Both the RTC and CA found that Atty. Constantino had notarized Severino Cabrales’ will prior to it being signed by a witness whose name was printed on the will, Dr. Eliezer John Asuncion. The latter did not appear before Atty. Constantino who also did not cross out the name of Dr. Asuncion before notarizing it. Dr. Asuncion only signed the will after it had already been notarized.

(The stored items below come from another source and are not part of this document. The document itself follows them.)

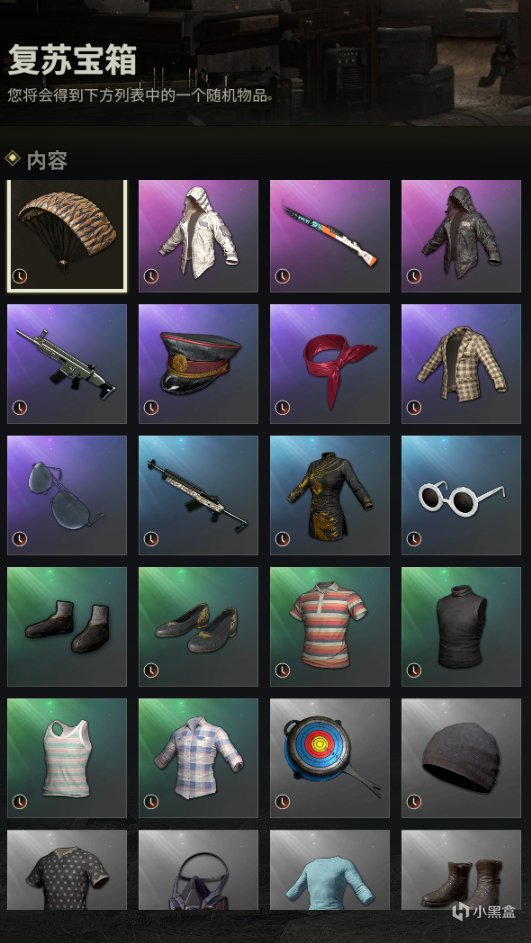Choose the white round sunglasses
This screenshot has height=943, width=531.
tap(461, 495)
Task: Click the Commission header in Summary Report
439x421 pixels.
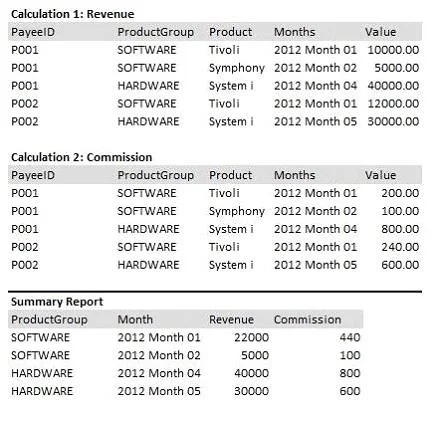Action: pyautogui.click(x=307, y=319)
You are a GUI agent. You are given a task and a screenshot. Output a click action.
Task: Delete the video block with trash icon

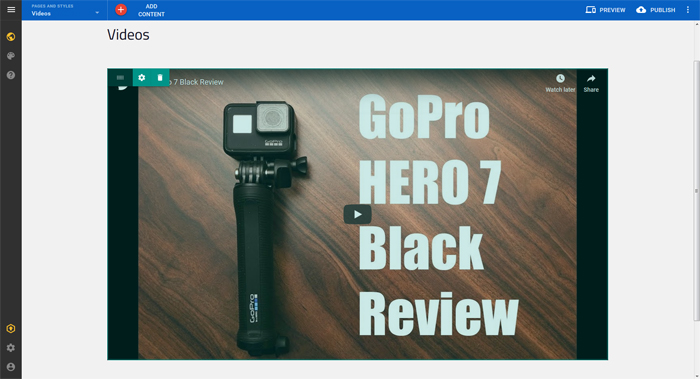[160, 78]

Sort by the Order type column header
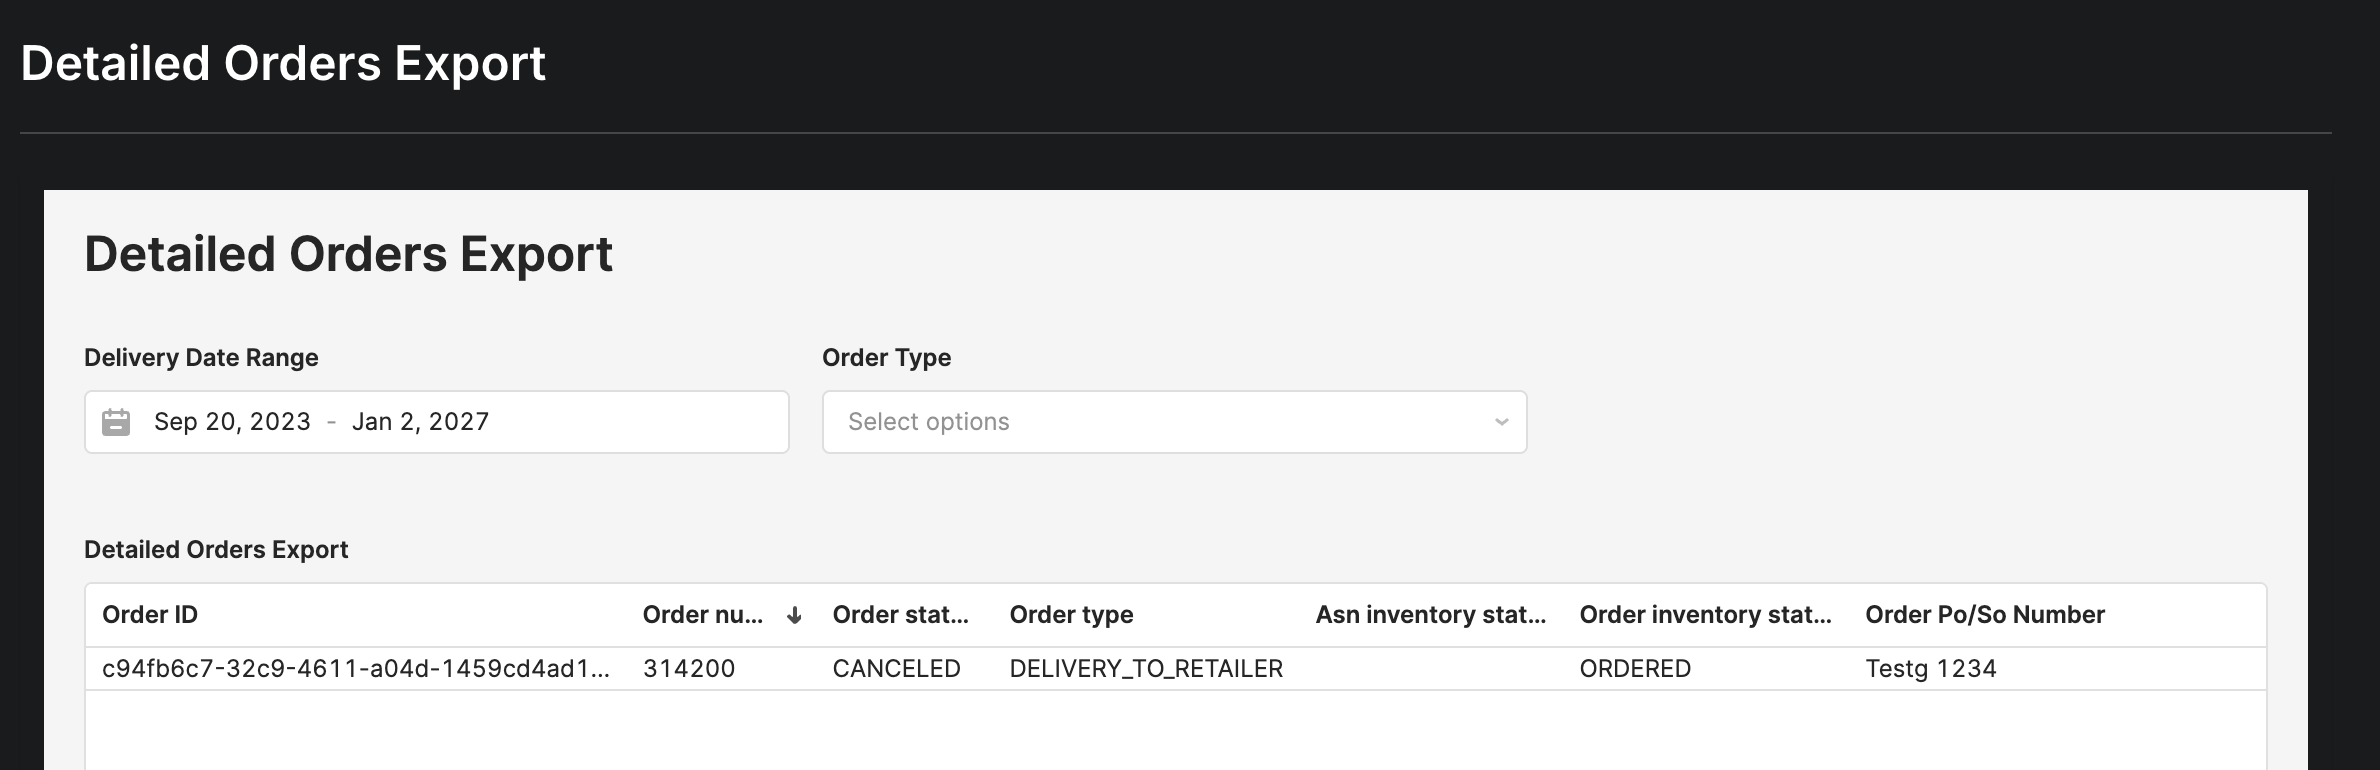point(1071,615)
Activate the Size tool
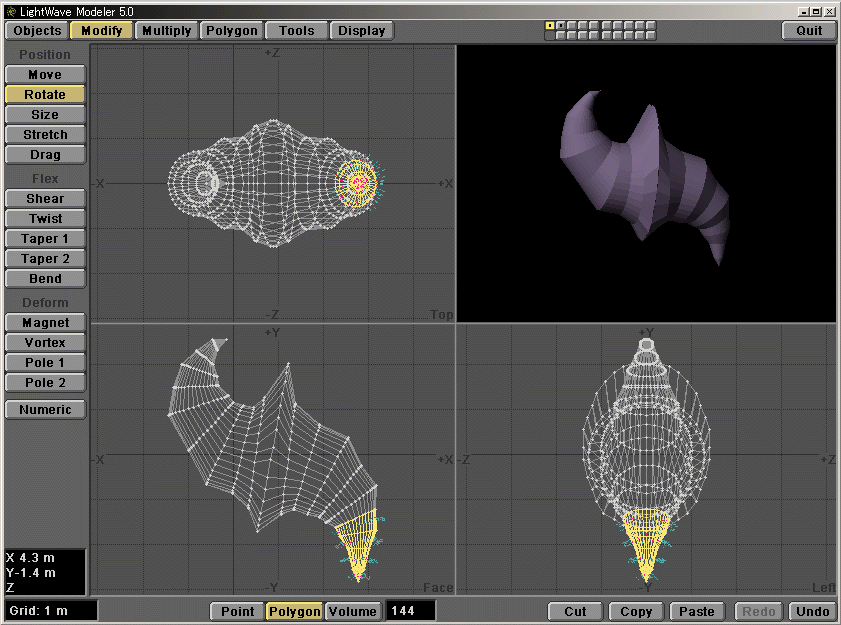This screenshot has height=625, width=841. coord(44,114)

The SC cited Article 171(2) of the Revised Penal Code, enumerating the elements that the prosecution must prove to be held criminally liable for the crime of falsification of public documents: (1) that the offender is a public officer, employee, or notary public, (2) that he takes advantage of his official position, (3) that he falsifies a document by causing it to appear that persons have participated in any act or proceeding, and (4) that such person/s did not in fact so participate in the proceeding.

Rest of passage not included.